Giovanni Pieroni morto ad Aprica sugli sci poteva salvarsi? S'indaga per omicidio colposo

Aprica, disposta l’autopsia sulla vittima. Il giovane architetto si è schiantato contro un cannone spara-neve

Un carabiniere e un poliziotto impegnati nei rilievi dopo la tragedia

Un carabiniere e un poliziotto impegnati nei rilievi dopo la tragedia

Aprica - Aveva acquistato lo skipass giornaliero, per trascorrere una sola giornata sugli sci all’Aprica, e quel solo giorno di divertimento sulla neve con i genitori e un amico, gli è stato fatale. Mentre scendeva dalla pista Magnolta Inferiore, uno dei tracciati più tecnici del comprensorio, classificata “nera“, il 29enne architetto Giovanni Pieroni, de La Spezia dove ufficialmente risiedeva, ma di fatto da alcuni anni trasferitosi a Milano, collaboratore in uno studio di architettura, ha perso il controllo degli sci finendo fuori dal tracciato e andando a cozzare contro uno dei cannoni spara-neve posti ai margini della pista.

Un urto molto violento che gli ha provocato ferite devastanti al torace e allo sterno, oltre alla frattura scomposta di alcune costole. Immediati i soccorsi da parte, innanzitutto, dei poliziotti-sciatori in servizio di salvataggio nella ski-area e poi dell’equipe medica giunta con un velivolo di Elicomo mandato da Areu. Ma il giovane spezzino, che al momento della tragedia chiudeva il piccolo gruppo di sciatori composto dai genitori e dall’amico, è morto durante il volo.

Nella giornata di domenica si è svolta la ricognizione cadaverica all’obitorio dell’ospedale sondriese, ma il procuratore Piero Basilone ha disposto venga eseguita anche l’autopsia, perché la dinamica dell’incidente non è chiarissima. In Procura è stato aperto un fascicolo, al momento, ancora contro ignoti, ossia a modello 44. L’ipotesi di reato per cui si indaga è omicidio colposo. I poliziotti, nelle ultime ore, hanno effettuato nuovi sopralluoghi e scattato altre foto all’area della disgrazia e al “cannone“ sotto sequestro.

Giovanni Pieroni, descritto come "un ragazzo meraviglioso, preparato nel suo lavoro e che appena prima di Natale aveva concluso la collaborazione lavorativa con uno studio milanese", che pure come quasi tutti gli adulti non indossava il casco protettivo (ma i traumi non sono stati alla testa), si sarebbe potuto salvare se la macchina per la produzione di neve artificiale avesse avuto un’adeguata protezione?
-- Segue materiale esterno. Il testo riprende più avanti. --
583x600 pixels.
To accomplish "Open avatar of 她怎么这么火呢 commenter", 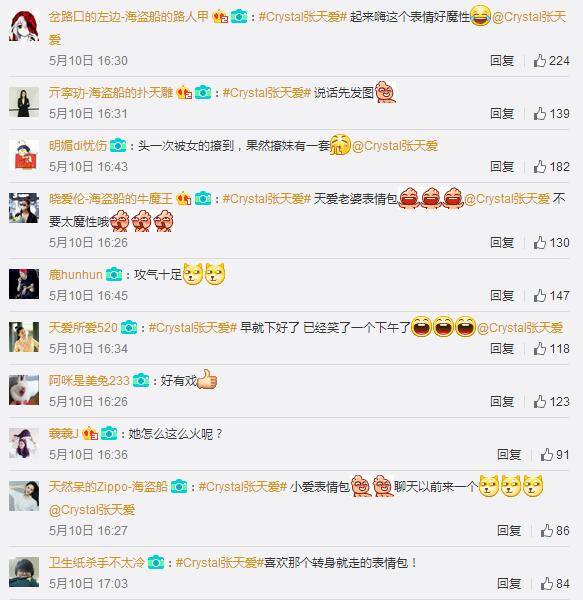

C’erano delle reti che delimitavano la pista e, quindi, in grado di fermare un’eventuale uscita o, almeno, di attutirne le conseguenze ? Le foto scattate dagli uomini della questura di Sondrio, subito dopo la disgrazia, cosa ritraggono del “cannone“? Intanto sui social, in questi giorni, impazzano i video che riprendono addetti ai lavori, nelle diverse località sciistiche, impegnati ad apporre tappettini e dispositivi protettivi anche ai piloni degli impianti di risalita. Per scongiurare, almeno in futuro, che si ripetano analoghe tragedie.